Cuando llega la temporada alta de polen se ponen a morir y tiene que utilizar mascarillas y antihistamínicos para poder hacer una vida medio normal. Dependiendo de la gravedad de esa alergia, los efectos son más o menos agudos, y la incapacitación para una vida normal, más o menos grave.
Pero esto lo sabíamos, ¿no?
Sin embargo, parece que de repente lo olvidamos y empezamos de cero cuando discutimos de ciertos temas.
Un grano de polen de gramínea ronda las 40 micras. Un virus del Covid ronda las 0,12 micras. Decimos, por tanto, que el polen es como trescientas y pico veces más grande que el virus.
¿Y conocéis a alguien que deje de sufrir la alergia sólo llevando mascarilla? Yo no. Cuando los alérgicos van por el campo con su mascarilla hasta las cejas, se siguen poniendo fatal.
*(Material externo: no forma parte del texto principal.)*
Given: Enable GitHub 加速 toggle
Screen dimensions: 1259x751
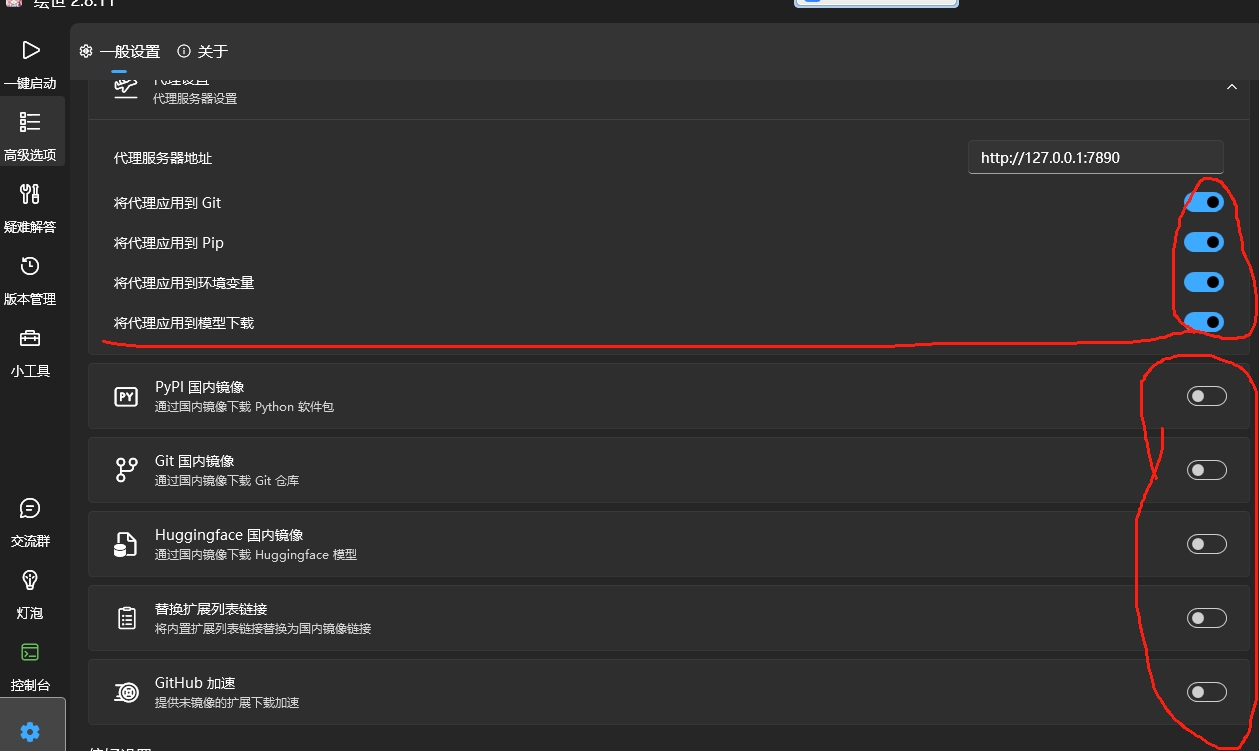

Pues imaginad lo que pasa cuando el agente que quieres filtrar es trescientas veces más pequeño. La mascarilla para al virus como una red de una portería de fútbol para las pelotas de golf. Y ni siquiera el ejemplo es válido, porque un balón de fútbol no es trescientas veces más grande que una pelota de golf.
La mascarilla detiene las gotitas de saliva que otro puede echarte encima. Las detiene y las retiene, ojo, que tampoco hay que olvidar eso y sus efectos. Y hasta ahí llega su utilidad.
El problema es que la mascarilla otorga al que lleva una falsa sensación de seguridad que le hace relajar otras medidas igualmente necesarias y mucho más útiles. Es un efecto psicológico que, unido al mal manejo, hace que aunque sea obligatoria hasta para dormir, no ayude a reducir el número de contagios de una manera determinante.
En ambientes cerrados, la carga vírica está en el aire por el aliento de las personas infectadas. Y contra eso, una mascarilla no sirve para casi nada. En ambientes abiertos, la distancia es una medida mucho más eficaz.
Creedme: si el polen pasa, el virus muere de risa con semejante barrera.